EXERCISE BRIEF:
Set out exactly every line of the entries below, starting at the line that holds "Task: Click Refresh icon in History view" and stopping after the line that holds "You are a computer-use agent. Image".

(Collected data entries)
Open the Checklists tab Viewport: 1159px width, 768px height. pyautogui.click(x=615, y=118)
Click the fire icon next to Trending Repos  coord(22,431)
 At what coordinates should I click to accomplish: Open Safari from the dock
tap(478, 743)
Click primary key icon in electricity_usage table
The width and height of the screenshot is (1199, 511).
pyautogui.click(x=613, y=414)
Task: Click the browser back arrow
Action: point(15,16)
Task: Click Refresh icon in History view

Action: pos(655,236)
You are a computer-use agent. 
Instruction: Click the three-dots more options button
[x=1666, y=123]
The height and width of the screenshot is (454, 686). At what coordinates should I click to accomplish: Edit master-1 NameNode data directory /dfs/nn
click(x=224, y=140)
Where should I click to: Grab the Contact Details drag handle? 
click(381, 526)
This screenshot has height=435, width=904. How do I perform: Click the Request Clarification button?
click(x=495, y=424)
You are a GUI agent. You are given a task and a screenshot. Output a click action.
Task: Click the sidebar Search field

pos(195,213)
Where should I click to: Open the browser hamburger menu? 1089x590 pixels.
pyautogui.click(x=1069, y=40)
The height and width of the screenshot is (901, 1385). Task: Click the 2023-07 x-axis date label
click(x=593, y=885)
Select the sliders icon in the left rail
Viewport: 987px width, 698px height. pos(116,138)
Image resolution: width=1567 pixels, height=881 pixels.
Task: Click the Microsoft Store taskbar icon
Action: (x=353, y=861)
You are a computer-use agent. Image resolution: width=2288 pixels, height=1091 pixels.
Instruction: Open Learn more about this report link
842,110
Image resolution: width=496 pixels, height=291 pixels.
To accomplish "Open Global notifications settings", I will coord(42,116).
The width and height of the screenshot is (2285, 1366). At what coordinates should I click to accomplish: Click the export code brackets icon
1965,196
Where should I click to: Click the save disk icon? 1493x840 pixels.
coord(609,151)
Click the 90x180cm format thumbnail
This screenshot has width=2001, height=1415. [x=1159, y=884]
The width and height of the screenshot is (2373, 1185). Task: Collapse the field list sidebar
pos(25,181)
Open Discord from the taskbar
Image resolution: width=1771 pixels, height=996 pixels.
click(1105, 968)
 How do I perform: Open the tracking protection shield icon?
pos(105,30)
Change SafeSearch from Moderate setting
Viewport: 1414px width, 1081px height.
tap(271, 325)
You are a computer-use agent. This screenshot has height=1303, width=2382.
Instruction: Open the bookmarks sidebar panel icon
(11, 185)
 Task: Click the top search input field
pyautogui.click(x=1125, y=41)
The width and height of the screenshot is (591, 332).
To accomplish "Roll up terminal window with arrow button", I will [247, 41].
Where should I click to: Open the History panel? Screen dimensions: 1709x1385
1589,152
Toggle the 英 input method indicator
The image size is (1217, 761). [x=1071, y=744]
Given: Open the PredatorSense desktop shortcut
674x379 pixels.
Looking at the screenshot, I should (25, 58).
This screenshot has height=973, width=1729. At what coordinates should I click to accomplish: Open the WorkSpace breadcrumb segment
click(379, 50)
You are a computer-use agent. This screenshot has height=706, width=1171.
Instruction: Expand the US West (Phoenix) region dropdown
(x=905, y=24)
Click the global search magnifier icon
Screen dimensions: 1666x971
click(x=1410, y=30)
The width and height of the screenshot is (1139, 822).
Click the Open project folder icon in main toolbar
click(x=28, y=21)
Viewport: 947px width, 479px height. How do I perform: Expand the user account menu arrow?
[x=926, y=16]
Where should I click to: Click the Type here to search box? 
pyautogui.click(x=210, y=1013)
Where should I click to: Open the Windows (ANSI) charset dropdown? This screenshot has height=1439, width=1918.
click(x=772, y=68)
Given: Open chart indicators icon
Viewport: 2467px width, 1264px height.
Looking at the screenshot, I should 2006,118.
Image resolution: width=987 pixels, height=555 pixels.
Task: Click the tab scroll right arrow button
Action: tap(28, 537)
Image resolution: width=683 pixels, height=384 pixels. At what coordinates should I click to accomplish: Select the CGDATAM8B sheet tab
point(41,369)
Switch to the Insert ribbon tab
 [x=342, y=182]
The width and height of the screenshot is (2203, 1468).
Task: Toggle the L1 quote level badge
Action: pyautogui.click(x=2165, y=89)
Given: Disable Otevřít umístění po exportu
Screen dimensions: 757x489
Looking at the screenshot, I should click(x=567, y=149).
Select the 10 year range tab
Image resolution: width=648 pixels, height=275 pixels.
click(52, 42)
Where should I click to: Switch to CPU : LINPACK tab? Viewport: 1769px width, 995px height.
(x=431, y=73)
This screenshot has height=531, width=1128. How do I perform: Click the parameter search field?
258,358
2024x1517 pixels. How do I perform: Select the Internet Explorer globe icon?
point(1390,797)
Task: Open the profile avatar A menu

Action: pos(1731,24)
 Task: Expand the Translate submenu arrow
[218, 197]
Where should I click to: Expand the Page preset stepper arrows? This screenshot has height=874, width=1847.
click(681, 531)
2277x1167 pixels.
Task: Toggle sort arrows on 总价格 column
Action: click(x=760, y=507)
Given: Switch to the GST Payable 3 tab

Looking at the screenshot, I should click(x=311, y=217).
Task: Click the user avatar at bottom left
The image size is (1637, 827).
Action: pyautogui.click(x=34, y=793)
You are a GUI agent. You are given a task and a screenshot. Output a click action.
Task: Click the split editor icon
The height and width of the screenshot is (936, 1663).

RESPONSE BOX:
Task: Click Refresh icon in History view

Action: pos(655,236)
You are a computer-use agent. 
Instruction: Click the three-dots more options button
[x=1666, y=123]
The height and width of the screenshot is (454, 686). At what coordinates should I click to accomplish: Edit master-1 NameNode data directory /dfs/nn
click(x=224, y=140)
Where should I click to: Grab the Contact Details drag handle? 
click(381, 526)
This screenshot has height=435, width=904. How do I perform: Click the Request Clarification button?
click(x=495, y=424)
You are a GUI agent. You are given a task and a screenshot. Output a click action.
Task: Click the sidebar Search field

pos(195,213)
Where should I click to: Open the browser hamburger menu? 1089x590 pixels.
pyautogui.click(x=1069, y=40)
The height and width of the screenshot is (901, 1385). Task: Click the 2023-07 x-axis date label
click(x=593, y=885)
Select the sliders icon in the left rail
Viewport: 987px width, 698px height. pos(116,138)
Image resolution: width=1567 pixels, height=881 pixels.
Task: Click the Microsoft Store taskbar icon
Action: (x=353, y=861)
You are a computer-use agent. Image resolution: width=2288 pixels, height=1091 pixels.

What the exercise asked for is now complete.